Herzog laid the groundwork for the Herzog Foundation in 2016, but it didn’t launch until after his death, when he set aside nearly $325 million for his mission, giving entrusted parties 20 years to spend his endowment.

Leading the foundation is Todd Graves, a former U.S. attorney and chairman of the Missouri Republican Party whose brother is U.S. Rep. Sam Graves.

Kristen Blanchard Ansley is the secretary and treasurer. She is a former executive director of the Missouri Republican Party, and over the years has been involved in numerous PACs and nonprofits that poured Herzog’s money into state and local campaigns.

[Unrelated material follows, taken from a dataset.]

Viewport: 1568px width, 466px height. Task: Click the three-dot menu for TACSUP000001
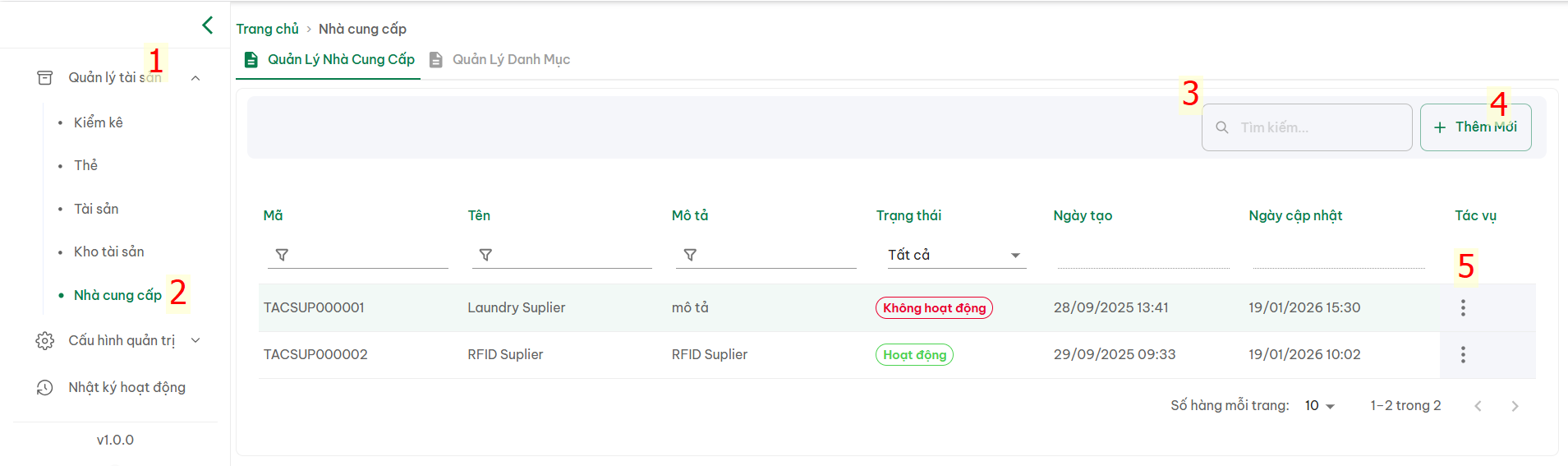coord(1463,308)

In December 2021, the leaders of the Stanley M. Herzog Charitable Foundation established another nonprofit called the Herzog Tomorrow Foundation. It was created specifically to distribute tax dollars set aside by Missourians under the new scholarship program created by lawmakers.

The program works by allowing Missourians — both individuals and businesses — to donate to educational assistance organizations in return for a tax credit equal to the donation, as long as it’s 50% or less of their tax burden.

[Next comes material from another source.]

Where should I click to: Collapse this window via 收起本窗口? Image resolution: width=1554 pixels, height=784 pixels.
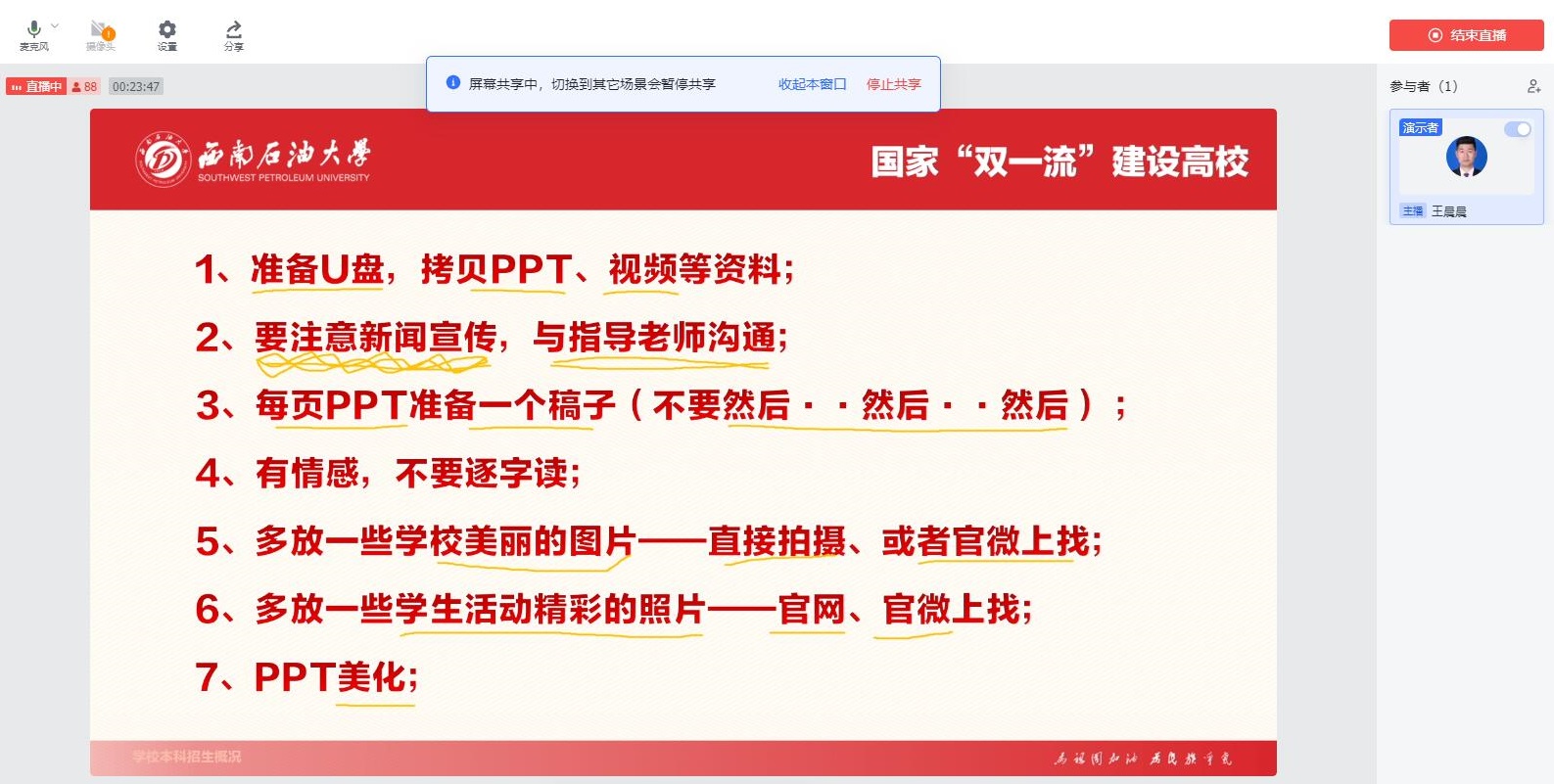point(812,84)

When the General Assembly passed legislation in 2021 to create the program, the fiscal note indicated that the tax credits would take up to $75 million from the state’s general revenue annually.

Herzog Tomorrow Foundation’s application to participate in the program says its goal is to “catalyze and accelerate the development of quality Christ-centered K-12 education.”

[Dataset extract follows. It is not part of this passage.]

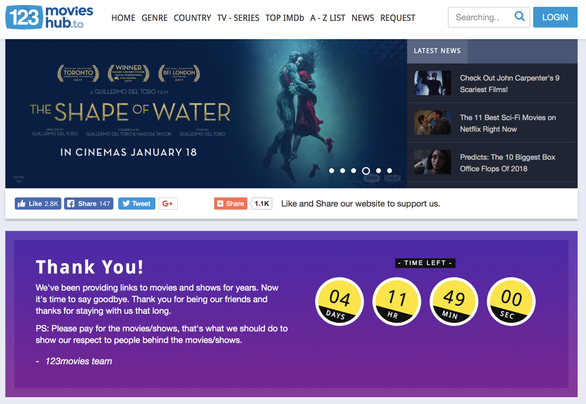The image size is (586, 404).
Task: Open the COUNTRY menu
Action: pos(192,18)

It is allowed to take a percentage of the scholarship funds to cover administrative costs: 10% of the first $250,000, 8% of the next $500,000 and 3% of funds raised thereafter.

But the administrative fees don’t appear to be the motivating factor for becoming an educational assistance organization. According to Chris Vas, scholarship director at Herzog Tomorrow Foundation, the organization donated $800,000 back to the program “to ensure that every eligible student who applied for a scholarship received one….”

Of the 1,313 students with scholarships in the first year, Herzog Tomorrow Foundation handled 598 of them, according to the treasurer’s office.

Vas testified in a House committee hearing in March that the foundation raised $3.1 million from 165 donors.

He said 20% of scholarship recipients had an individualized education plan, an accommodation plan and set of goals for students with disabilities. An additional 60% qualified for free or reduced lunch, and the rest were from families with incomes below 200% the free or reduced lunch threshold.

The foundation partnered with 80 schools statewide, of which 65 had a religious affiliation.

Influence

In the Stanley M. Herzog Charitable Foundation’s 2020 tax filing, the organization’s attorney stated that the foundation did not “attempt to influence any national, state or local legislation” and did not “participate or intervene in any political campaign.”

Vas said in an email that the foundation also “does not play any role in the legislative process.”

But while the foundation is prohibited from interfering in politics, Herzog’s money has long helped bankroll a web of politically active nonprofits and political action committees — most of which are tied to the foundation’s current leadership team.

Graves, in addition to being partner of a law firm that represented former Missouri Gov. Eric Greitens, Tea Party Patriots and witnesses in the federal January 6 probe, serves on three committees led by Leonard Leo, a Federalist Society co-chair that former president Donald Trump enlisted to help choose conservative judges.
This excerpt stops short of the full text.